Aim of the exercise
Can you copy out each of the records below word for word?

Records from a collection
------------------------------------------------

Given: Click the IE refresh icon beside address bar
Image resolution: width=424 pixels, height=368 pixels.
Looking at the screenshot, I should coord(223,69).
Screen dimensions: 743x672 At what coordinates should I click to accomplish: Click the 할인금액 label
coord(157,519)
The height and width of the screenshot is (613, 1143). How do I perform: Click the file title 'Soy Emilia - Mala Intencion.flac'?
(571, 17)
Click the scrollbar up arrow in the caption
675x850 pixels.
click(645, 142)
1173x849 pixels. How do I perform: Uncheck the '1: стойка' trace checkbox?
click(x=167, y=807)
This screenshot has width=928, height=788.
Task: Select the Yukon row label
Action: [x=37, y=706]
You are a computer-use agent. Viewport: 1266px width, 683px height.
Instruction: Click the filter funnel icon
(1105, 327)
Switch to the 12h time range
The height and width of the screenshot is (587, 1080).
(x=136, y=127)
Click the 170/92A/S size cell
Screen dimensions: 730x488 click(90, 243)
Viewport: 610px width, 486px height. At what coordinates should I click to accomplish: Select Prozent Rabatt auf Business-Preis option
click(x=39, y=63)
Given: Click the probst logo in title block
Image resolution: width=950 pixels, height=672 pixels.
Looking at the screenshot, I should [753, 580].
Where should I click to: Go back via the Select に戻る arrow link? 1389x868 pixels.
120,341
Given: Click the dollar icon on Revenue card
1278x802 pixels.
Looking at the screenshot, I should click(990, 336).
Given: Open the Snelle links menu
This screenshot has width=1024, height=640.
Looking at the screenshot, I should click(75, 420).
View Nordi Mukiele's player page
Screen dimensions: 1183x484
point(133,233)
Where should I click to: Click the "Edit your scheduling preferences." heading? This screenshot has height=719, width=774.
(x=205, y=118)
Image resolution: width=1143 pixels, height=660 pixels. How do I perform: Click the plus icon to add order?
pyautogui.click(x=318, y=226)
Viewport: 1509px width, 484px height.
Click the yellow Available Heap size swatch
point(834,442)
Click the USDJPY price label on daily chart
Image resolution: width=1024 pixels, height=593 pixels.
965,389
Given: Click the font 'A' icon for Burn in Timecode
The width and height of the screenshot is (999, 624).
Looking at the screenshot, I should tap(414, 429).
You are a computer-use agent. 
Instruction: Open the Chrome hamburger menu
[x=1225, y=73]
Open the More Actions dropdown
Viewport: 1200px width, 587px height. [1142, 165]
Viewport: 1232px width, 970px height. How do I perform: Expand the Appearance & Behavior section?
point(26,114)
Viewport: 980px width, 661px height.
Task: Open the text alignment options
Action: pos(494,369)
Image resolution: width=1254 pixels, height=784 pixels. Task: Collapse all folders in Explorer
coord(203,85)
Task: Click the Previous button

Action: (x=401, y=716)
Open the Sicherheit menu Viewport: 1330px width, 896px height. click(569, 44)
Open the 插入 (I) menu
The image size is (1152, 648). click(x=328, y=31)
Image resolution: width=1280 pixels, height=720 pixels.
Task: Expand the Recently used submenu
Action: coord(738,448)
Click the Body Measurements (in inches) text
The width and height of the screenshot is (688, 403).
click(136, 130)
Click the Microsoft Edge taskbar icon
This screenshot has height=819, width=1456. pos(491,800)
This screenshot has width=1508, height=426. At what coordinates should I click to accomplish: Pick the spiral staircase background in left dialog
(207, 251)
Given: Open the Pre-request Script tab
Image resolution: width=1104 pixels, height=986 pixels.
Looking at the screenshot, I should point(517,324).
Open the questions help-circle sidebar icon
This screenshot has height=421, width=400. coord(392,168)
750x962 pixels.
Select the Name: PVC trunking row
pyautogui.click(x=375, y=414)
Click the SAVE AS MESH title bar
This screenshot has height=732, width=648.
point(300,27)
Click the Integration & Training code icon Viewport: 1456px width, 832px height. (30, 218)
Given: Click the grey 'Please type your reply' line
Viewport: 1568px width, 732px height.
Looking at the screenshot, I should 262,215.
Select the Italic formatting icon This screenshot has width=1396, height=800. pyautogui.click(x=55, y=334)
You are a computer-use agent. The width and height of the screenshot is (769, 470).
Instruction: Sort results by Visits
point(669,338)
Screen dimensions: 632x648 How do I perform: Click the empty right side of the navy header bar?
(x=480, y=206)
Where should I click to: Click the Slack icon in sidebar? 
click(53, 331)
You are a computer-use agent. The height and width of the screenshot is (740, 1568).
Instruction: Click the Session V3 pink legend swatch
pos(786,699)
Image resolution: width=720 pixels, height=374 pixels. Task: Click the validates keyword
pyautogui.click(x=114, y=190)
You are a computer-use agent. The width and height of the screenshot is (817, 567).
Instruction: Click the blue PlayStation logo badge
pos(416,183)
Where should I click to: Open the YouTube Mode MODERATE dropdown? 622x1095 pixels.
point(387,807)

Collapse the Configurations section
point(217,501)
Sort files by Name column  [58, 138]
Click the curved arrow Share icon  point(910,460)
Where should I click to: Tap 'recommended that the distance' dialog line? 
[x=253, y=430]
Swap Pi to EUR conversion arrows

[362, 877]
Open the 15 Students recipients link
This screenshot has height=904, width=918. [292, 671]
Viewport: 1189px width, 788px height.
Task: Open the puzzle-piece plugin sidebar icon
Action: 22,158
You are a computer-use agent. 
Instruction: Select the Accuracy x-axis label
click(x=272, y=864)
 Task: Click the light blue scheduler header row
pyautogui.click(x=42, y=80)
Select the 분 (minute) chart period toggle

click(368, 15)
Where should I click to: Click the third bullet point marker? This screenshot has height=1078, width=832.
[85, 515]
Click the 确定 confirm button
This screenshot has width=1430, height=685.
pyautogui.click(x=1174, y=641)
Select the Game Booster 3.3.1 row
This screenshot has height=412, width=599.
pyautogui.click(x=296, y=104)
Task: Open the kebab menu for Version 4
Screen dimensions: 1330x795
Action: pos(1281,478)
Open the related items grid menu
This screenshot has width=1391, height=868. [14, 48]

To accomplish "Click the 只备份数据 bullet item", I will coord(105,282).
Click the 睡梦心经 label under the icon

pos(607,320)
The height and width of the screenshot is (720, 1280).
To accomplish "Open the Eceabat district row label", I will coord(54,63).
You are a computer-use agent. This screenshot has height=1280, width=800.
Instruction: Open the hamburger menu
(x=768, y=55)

------------------------------------------------

Output below
Given: Click the IE refresh icon beside address bar
Image resolution: width=424 pixels, height=368 pixels.
Looking at the screenshot, I should coord(223,69).
Screen dimensions: 743x672 At what coordinates should I click to accomplish: Click the 할인금액 label
coord(157,519)
The height and width of the screenshot is (613, 1143). How do I perform: Click the file title 'Soy Emilia - Mala Intencion.flac'?
(571, 17)
Click the scrollbar up arrow in the caption
675x850 pixels.
click(645, 142)
1173x849 pixels. How do I perform: Uncheck the '1: стойка' trace checkbox?
click(x=167, y=807)
This screenshot has width=928, height=788.
Task: Select the Yukon row label
Action: [x=37, y=706]
You are a computer-use agent. Viewport: 1266px width, 683px height.
Instruction: Click the filter funnel icon
(1105, 327)
Switch to the 12h time range
The height and width of the screenshot is (587, 1080).
(x=136, y=127)
Click the 170/92A/S size cell
Screen dimensions: 730x488 click(90, 243)
Viewport: 610px width, 486px height. At what coordinates should I click to accomplish: Select Prozent Rabatt auf Business-Preis option
click(x=39, y=63)
Given: Click the probst logo in title block
Image resolution: width=950 pixels, height=672 pixels.
Looking at the screenshot, I should [753, 580].
Where should I click to: Go back via the Select に戻る arrow link? 1389x868 pixels.
120,341
Given: Click the dollar icon on Revenue card
1278x802 pixels.
Looking at the screenshot, I should click(990, 336).
Given: Open the Snelle links menu
This screenshot has width=1024, height=640.
Looking at the screenshot, I should click(75, 420).
View Nordi Mukiele's player page
Screen dimensions: 1183x484
point(133,233)
Where should I click to: Click the "Edit your scheduling preferences." heading? This screenshot has height=719, width=774.
(x=205, y=118)
Image resolution: width=1143 pixels, height=660 pixels. How do I perform: Click the plus icon to add order?
pyautogui.click(x=318, y=226)
Viewport: 1509px width, 484px height.
Click the yellow Available Heap size swatch
point(834,442)
Click the USDJPY price label on daily chart
Image resolution: width=1024 pixels, height=593 pixels.
965,389
Given: Click the font 'A' icon for Burn in Timecode
The width and height of the screenshot is (999, 624).
Looking at the screenshot, I should tap(414, 429).
You are a computer-use agent. 
Instruction: Open the Chrome hamburger menu
[x=1225, y=73]
Open the More Actions dropdown
Viewport: 1200px width, 587px height. [1142, 165]
Viewport: 1232px width, 970px height. How do I perform: Expand the Appearance & Behavior section?
point(26,114)
Viewport: 980px width, 661px height.
Task: Open the text alignment options
Action: pos(494,369)
Image resolution: width=1254 pixels, height=784 pixels. Task: Collapse all folders in Explorer
coord(203,85)
Task: Click the Previous button

Action: (x=401, y=716)
Open the Sicherheit menu Viewport: 1330px width, 896px height. click(569, 44)
Open the 插入 (I) menu
The image size is (1152, 648). click(x=328, y=31)
Image resolution: width=1280 pixels, height=720 pixels.
Task: Expand the Recently used submenu
Action: coord(738,448)
Click the Body Measurements (in inches) text
The width and height of the screenshot is (688, 403).
click(136, 130)
Click the Microsoft Edge taskbar icon
This screenshot has height=819, width=1456. pos(491,800)
This screenshot has width=1508, height=426. At what coordinates should I click to accomplish: Pick the spiral staircase background in left dialog
(207, 251)
Given: Open the Pre-request Script tab
Image resolution: width=1104 pixels, height=986 pixels.
Looking at the screenshot, I should point(517,324).
Open the questions help-circle sidebar icon
This screenshot has height=421, width=400. coord(392,168)
750x962 pixels.
Select the Name: PVC trunking row
pyautogui.click(x=375, y=414)
Click the SAVE AS MESH title bar
This screenshot has height=732, width=648.
point(300,27)
Click the Integration & Training code icon Viewport: 1456px width, 832px height. (30, 218)
Given: Click the grey 'Please type your reply' line
Viewport: 1568px width, 732px height.
Looking at the screenshot, I should 262,215.
Select the Italic formatting icon This screenshot has width=1396, height=800. pyautogui.click(x=55, y=334)
You are a computer-use agent. The width and height of the screenshot is (769, 470).
Instruction: Sort results by Visits
point(669,338)
Screen dimensions: 632x648 How do I perform: Click the empty right side of the navy header bar?
(x=480, y=206)
Where should I click to: Click the Slack icon in sidebar? 
click(53, 331)
You are a computer-use agent. The height and width of the screenshot is (740, 1568).
Instruction: Click the Session V3 pink legend swatch
pos(786,699)
Image resolution: width=720 pixels, height=374 pixels. Task: Click the validates keyword
pyautogui.click(x=114, y=190)
You are a computer-use agent. The width and height of the screenshot is (817, 567).
Instruction: Click the blue PlayStation logo badge
pos(416,183)
Where should I click to: Open the YouTube Mode MODERATE dropdown? 622x1095 pixels.
point(387,807)

Collapse the Configurations section
point(217,501)
Sort files by Name column  [58, 138]
Click the curved arrow Share icon  point(910,460)
Where should I click to: Tap 'recommended that the distance' dialog line? 
[x=253, y=430]
Swap Pi to EUR conversion arrows

[362, 877]
Open the 15 Students recipients link
This screenshot has height=904, width=918. [292, 671]
Viewport: 1189px width, 788px height.
Task: Open the puzzle-piece plugin sidebar icon
Action: 22,158
You are a computer-use agent. 
Instruction: Select the Accuracy x-axis label
click(x=272, y=864)
 Task: Click the light blue scheduler header row
pyautogui.click(x=42, y=80)
Select the 분 (minute) chart period toggle

click(368, 15)
Where should I click to: Click the third bullet point marker? This screenshot has height=1078, width=832.
[85, 515]
Click the 确定 confirm button
This screenshot has width=1430, height=685.
pyautogui.click(x=1174, y=641)
Select the Game Booster 3.3.1 row
This screenshot has height=412, width=599.
pyautogui.click(x=296, y=104)
Task: Open the kebab menu for Version 4
Screen dimensions: 1330x795
Action: pos(1281,478)
Open the related items grid menu
This screenshot has width=1391, height=868. [14, 48]

To accomplish "Click the 只备份数据 bullet item", I will coord(105,282).
Click the 睡梦心经 label under the icon

pos(607,320)
The height and width of the screenshot is (720, 1280).
To accomplish "Open the Eceabat district row label", I will coord(54,63).
You are a computer-use agent. This screenshot has height=1280, width=800.
Instruction: Open the hamburger menu
(x=768, y=55)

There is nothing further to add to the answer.